971.08 Annotation A package plea agreement, which is a plea agreement contingent on two or more codefendants all entering pleas according to the terms of the agreement, is not involuntary if the defendant felt pressure in the sense of a psychological need to try to help his codefendants get the benefit of the package agreement. State v. Goyette, 2006 WI App 178, 296 Wis. 2d 359, 722 N.W. 2d 731, 04-2211.

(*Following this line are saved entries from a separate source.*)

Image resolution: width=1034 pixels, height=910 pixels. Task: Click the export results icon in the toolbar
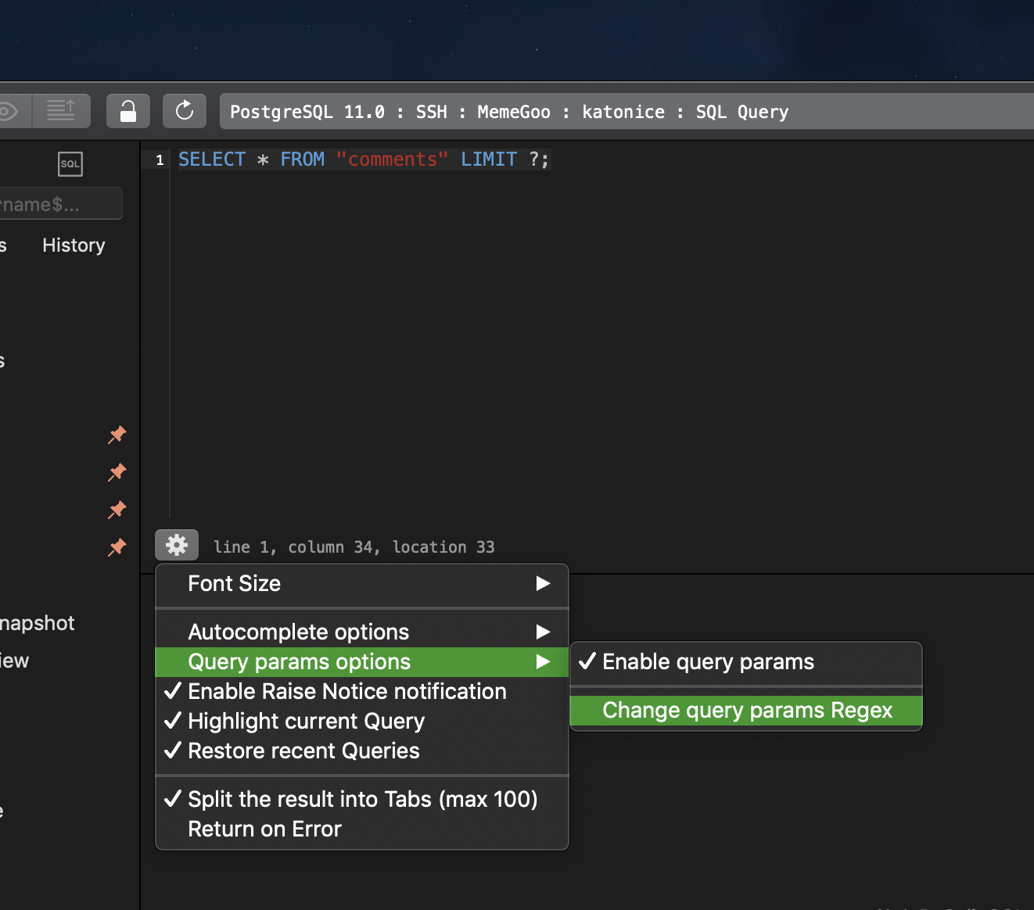(x=62, y=110)
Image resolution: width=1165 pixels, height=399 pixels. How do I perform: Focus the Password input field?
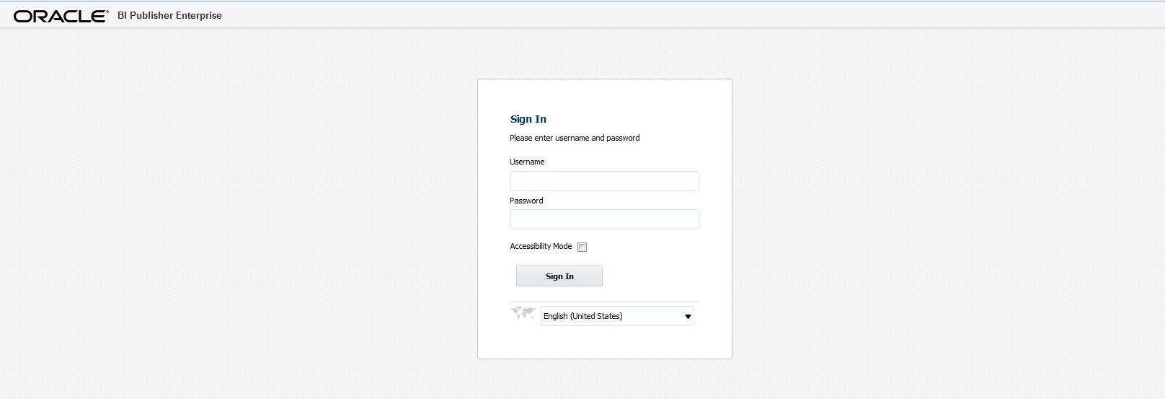pos(604,219)
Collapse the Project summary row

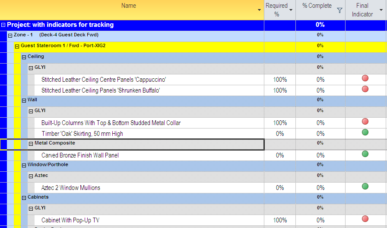[x=3, y=25]
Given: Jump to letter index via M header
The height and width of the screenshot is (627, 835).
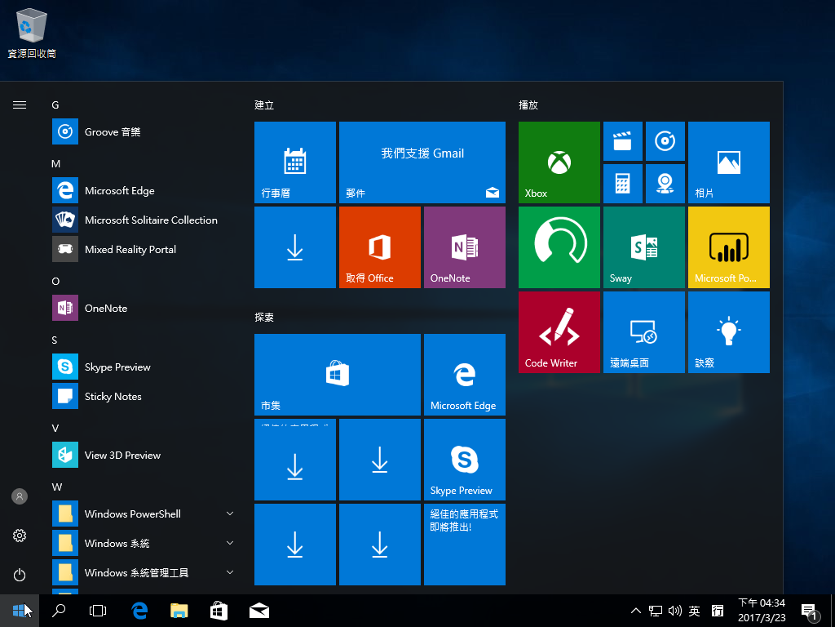Looking at the screenshot, I should tap(56, 164).
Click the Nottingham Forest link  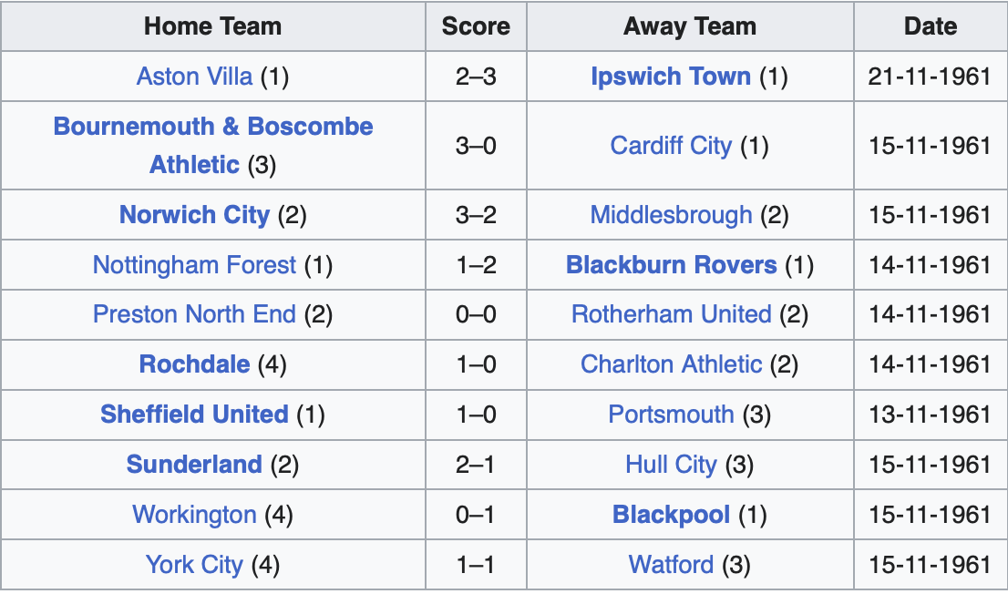194,265
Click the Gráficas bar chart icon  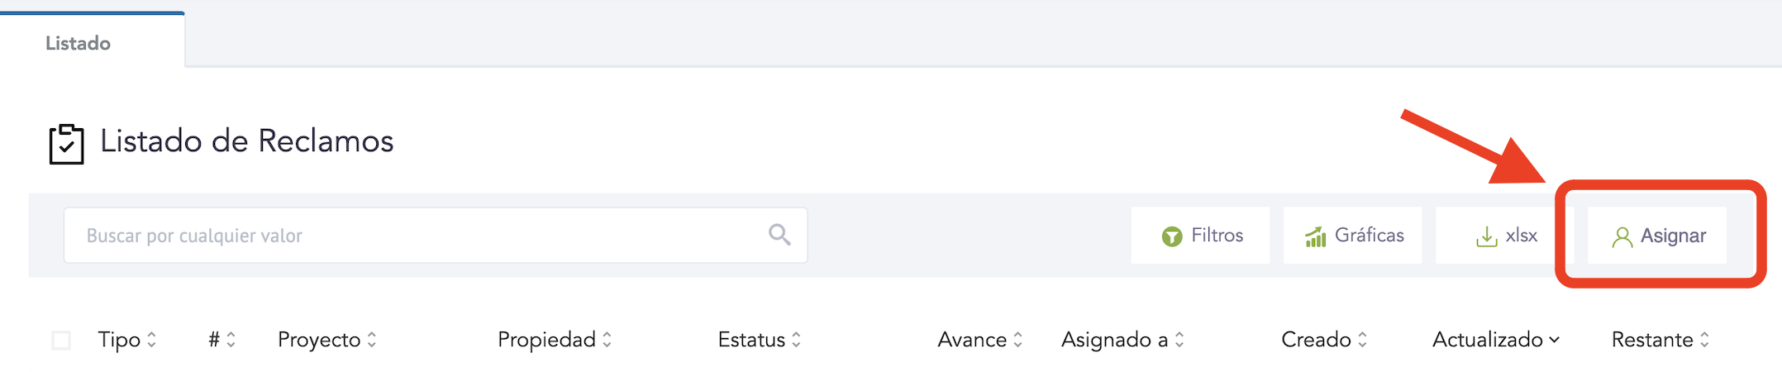(1315, 236)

971.08 Annotation Compliance with the Bangert requirements does not permit a circuit court to rely on a defendant's plea colloquy responses to deny the defendant an evidentiary hearing on a properly pled postconviction motion that asserts a non-Bangert reason why the plea was not knowing or voluntary. Under Howell, when a defendant convicted on a guilty or no contest plea asserts that the responses given during a plea colloquy were false and the defendant provides non-conclusory information that plausibly explains why the answers were false, the defendant must be given an evidentiary hearing on his or her plea withdrawal motion. State v. Basley, 2006 WI App 253, 298 Wis. 2d 232, 726 N.W.2d 671, 05-2449.
971.08 Annotation Establishing a sufficient factual basis under sub. (1) (b) requires a showing that the conduct the defendant admits to constitutes the offense charged. The factual basis requirement protects a defendant who is in the position of pleading voluntarily with an understanding of the nature of the charge but without realizing that his or her conduct does not actually fall within the charge. When the factual basis relied upon by the court in this case in accepting the defendant's guilty plea raised a substantial question as to whether the defendant had committed sexual assault of a child or had herself been the victim of rape, the circuit court was required to make further inquiry to establish a sufficient factual basis to support the plea. State v. Lackershire, 2007 WI 74, 301 Wis. 2d 418, 734 N.W.2d 23, 05-1189.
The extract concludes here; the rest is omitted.